▸ EXERCISE GOAL:
Start the copy at the line containing "The width and" and run it through the last line of the records. Repeat each line exactly; omit pictures.

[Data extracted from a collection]
--------

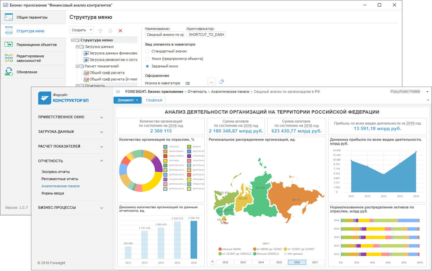This screenshot has width=432, height=271.
Task: Open the Общие параметры section icon
Action: (x=9, y=17)
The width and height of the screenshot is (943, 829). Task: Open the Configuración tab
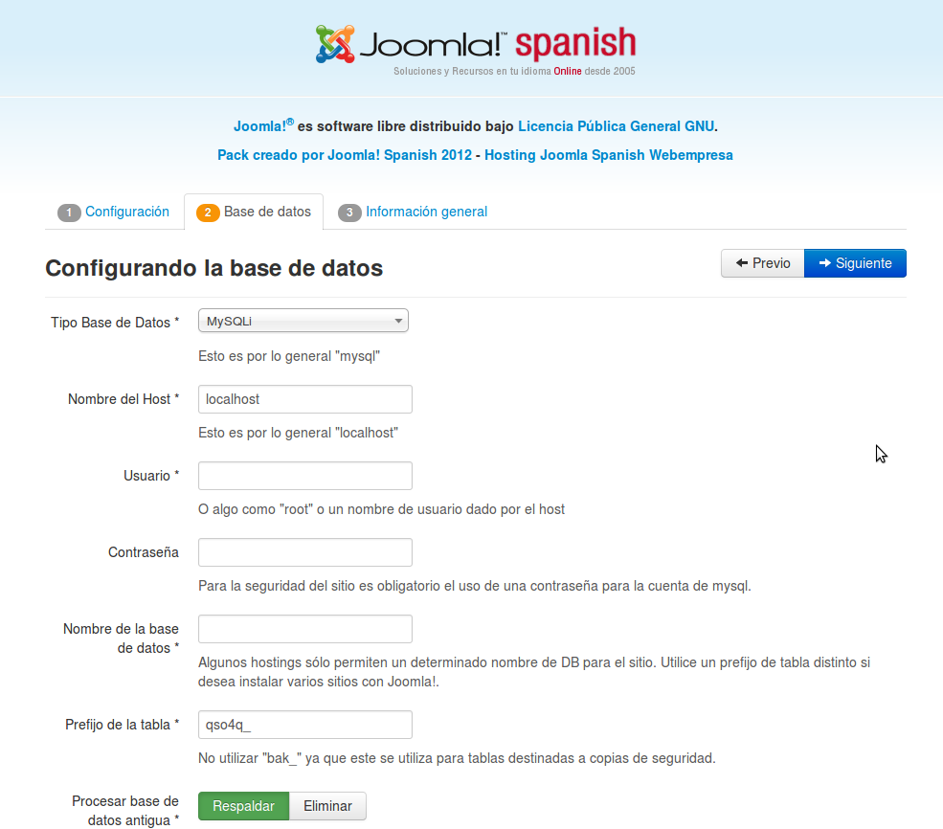point(126,212)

--------

▸ RESULT OF THIS EXERCISE:
The width and height of the screenshot is (943, 829). Task: Open the Configuración tab
point(126,212)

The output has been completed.